Por mi parte, creo que lo que pasó con mamá es una consecuencia más bien lógica, aunque inesperada. Después del divorcio, ella tuvo sus dificultades para encontrar nueva pareja. Sergio resultó ser un imbécil. Delante de mamá se hacía el bueno, pero cuando ella no estaba, pasaba de mí totalmente. Yo le mojaba los cigarrillos. El olor que dejaba en la casa me resultaba insoportable. Y por supuesto él montaba en cólera. Mamá me reñía, pero creo que en el fondo se daba cuenta. Aunque lo toleró durante tres años. Luego, lo echó de casa. Mamá jamás volvió a tener un novio o algo que se le parezca. Por lo menos que yo sepa. Porque si bien algunas noches salía hasta tarde, creo que fue cuando le dio por la militancia ecológica. Primero fue la causa por las los focas del ártico. Más tarde fue la barnacia cuelliroja, con intermitentes cruzadas a favor de la grulla trompetera. Luego del episodio con la señora Mayer, cambió de hemisferio y especie. Y se volcó a la protección forestal. Pienso que los árboles, más allá de su importancia en el ecosistema global (entiéndase que de esto sé muy poco) le inspiraron un sentimiento de arraigo que ella necesitaba. Es que los árboles pueden migrar como especie, pero individualmente siempre están donde nacieron. Y con quienes nacieron. Una cuestión de raíces. Pues a la señora Mayer, la dueña de la casa que alquilábamos, no parecía importarle mucho esto. Y con la excusa de que la vibración de las alas de Simón hacía un ruido ensordecedor (se hicieron muy fuertes durante la pubertad, es cierto), nos pidió que abandonáramos la casa y en lo posible el barrio. Entonces, mamá marchó. En teoría era sólo por un par de meses: iba en busca del organismo vivo más antiguo de la tierra. Según le dijeron era un árbol. Creo que mamá buscaba en él un secreto o una revelación. Pero eso es algo que le susurró a Simón cuando fuimos al puerto a despedirla y que nunca me animé a preguntarle. A los pocos días de su partida, recibimos una carta que mamá nos había enviado desde alta mar, contándonos de la paz que había en ese inmenso océano. Nunca más volvimos a saber de ella.

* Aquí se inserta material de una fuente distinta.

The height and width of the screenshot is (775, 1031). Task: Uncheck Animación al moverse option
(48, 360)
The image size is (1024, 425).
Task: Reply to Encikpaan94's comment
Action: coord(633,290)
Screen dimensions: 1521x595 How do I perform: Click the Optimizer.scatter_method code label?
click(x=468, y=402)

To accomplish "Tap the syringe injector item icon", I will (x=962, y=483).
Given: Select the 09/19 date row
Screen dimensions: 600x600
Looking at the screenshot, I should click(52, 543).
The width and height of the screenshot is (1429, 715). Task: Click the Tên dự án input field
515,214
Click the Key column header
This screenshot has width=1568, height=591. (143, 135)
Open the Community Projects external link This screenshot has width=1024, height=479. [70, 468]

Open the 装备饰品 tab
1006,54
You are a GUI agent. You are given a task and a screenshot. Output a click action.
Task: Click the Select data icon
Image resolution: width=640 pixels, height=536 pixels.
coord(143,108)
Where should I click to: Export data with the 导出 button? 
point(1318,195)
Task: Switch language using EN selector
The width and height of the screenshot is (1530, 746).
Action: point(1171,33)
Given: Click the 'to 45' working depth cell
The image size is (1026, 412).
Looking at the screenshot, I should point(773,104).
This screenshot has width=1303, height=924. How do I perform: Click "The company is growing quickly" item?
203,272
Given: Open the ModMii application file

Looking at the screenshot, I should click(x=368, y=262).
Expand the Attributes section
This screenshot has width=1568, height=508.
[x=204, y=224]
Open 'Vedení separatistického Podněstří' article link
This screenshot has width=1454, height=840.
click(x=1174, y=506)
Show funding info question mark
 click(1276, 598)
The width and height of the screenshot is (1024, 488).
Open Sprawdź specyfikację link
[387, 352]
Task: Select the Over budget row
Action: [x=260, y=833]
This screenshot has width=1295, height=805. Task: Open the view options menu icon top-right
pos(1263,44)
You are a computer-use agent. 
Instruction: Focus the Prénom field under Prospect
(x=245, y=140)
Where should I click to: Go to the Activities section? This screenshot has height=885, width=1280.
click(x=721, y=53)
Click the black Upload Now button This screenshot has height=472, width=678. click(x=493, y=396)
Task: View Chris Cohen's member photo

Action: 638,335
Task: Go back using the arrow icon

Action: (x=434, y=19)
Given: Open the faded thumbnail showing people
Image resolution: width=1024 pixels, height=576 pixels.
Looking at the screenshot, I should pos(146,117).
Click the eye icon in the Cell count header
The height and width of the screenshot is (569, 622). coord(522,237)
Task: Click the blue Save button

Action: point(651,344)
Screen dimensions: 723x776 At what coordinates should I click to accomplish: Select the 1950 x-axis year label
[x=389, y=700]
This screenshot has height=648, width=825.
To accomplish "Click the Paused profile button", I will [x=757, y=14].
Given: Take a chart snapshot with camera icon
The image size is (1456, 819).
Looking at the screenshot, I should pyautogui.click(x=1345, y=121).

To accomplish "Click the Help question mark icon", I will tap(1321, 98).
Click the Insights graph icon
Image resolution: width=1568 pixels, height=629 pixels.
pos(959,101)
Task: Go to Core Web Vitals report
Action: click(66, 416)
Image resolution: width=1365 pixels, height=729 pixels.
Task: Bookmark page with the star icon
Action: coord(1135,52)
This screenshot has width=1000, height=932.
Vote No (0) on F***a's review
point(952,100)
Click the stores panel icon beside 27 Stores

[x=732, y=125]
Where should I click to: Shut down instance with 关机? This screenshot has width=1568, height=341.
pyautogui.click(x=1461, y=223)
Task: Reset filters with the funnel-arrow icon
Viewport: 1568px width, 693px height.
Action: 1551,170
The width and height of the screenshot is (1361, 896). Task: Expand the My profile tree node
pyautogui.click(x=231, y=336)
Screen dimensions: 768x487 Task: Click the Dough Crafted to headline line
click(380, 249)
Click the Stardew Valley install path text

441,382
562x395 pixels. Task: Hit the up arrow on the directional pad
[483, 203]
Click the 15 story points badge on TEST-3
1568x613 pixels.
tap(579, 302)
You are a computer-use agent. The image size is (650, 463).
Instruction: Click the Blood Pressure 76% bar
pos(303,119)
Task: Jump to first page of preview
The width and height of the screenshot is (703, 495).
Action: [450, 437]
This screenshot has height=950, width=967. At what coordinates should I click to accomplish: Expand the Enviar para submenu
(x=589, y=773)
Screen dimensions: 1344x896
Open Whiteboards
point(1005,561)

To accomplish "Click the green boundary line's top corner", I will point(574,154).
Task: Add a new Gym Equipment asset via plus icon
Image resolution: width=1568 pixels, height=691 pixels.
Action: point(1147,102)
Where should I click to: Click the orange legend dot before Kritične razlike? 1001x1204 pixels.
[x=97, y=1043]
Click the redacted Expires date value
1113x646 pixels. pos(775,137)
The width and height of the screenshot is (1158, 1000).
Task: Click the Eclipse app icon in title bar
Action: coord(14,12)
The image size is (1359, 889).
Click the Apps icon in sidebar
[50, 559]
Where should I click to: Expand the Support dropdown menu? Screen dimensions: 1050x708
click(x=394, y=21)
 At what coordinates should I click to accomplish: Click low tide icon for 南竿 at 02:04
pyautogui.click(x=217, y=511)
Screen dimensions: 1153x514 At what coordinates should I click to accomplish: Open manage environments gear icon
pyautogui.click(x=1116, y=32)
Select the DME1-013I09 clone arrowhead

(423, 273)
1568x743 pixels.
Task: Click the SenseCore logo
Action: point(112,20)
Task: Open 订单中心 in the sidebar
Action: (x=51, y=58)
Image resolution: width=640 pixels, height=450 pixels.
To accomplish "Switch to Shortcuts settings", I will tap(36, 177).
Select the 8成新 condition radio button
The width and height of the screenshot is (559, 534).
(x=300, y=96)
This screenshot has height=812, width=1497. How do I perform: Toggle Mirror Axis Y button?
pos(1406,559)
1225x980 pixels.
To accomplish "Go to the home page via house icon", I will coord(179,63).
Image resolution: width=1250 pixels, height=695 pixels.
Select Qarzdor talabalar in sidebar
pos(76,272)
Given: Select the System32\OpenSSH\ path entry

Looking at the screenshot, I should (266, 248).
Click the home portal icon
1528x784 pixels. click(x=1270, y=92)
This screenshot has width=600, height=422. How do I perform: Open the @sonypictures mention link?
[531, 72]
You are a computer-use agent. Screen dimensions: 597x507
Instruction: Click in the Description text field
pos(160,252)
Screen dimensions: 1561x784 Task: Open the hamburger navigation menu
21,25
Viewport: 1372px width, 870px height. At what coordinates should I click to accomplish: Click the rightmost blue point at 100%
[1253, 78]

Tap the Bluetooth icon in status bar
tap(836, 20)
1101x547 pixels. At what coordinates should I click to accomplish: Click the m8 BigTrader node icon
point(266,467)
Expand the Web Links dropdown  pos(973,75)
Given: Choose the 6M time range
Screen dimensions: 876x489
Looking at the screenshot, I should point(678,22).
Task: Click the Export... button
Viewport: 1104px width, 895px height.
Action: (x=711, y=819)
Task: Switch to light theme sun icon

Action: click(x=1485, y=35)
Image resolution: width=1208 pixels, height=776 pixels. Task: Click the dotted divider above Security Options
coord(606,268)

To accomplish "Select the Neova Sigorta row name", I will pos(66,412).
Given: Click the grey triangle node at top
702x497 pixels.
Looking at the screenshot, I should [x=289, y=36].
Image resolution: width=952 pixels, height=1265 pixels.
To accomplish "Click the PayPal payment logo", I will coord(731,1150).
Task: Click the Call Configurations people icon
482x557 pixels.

Simón todavía la dibuja, la mayor parte de las veces arriba del árbol más raro del mundo, y al lado la casa de papá y Roberto. En ocasiones saludan asomados por la ventana, otras están apoyados en la pared. A mí me dibuja siempre trabajando sentado en un escritorio al lado de esa casa. Creo que es una especie de reclamo encubierto.
Ahora a todo el mundo le gusta tomarse fotografías constantemente, en cualquier situación y por cualquier motivo. Creo que quizás eso nos aleja un poco del normal de la gente. Yo siempre he preferido los dibujos de Simón a cualquier fotografía. Aunque él nunca se dibujó a sí mismo.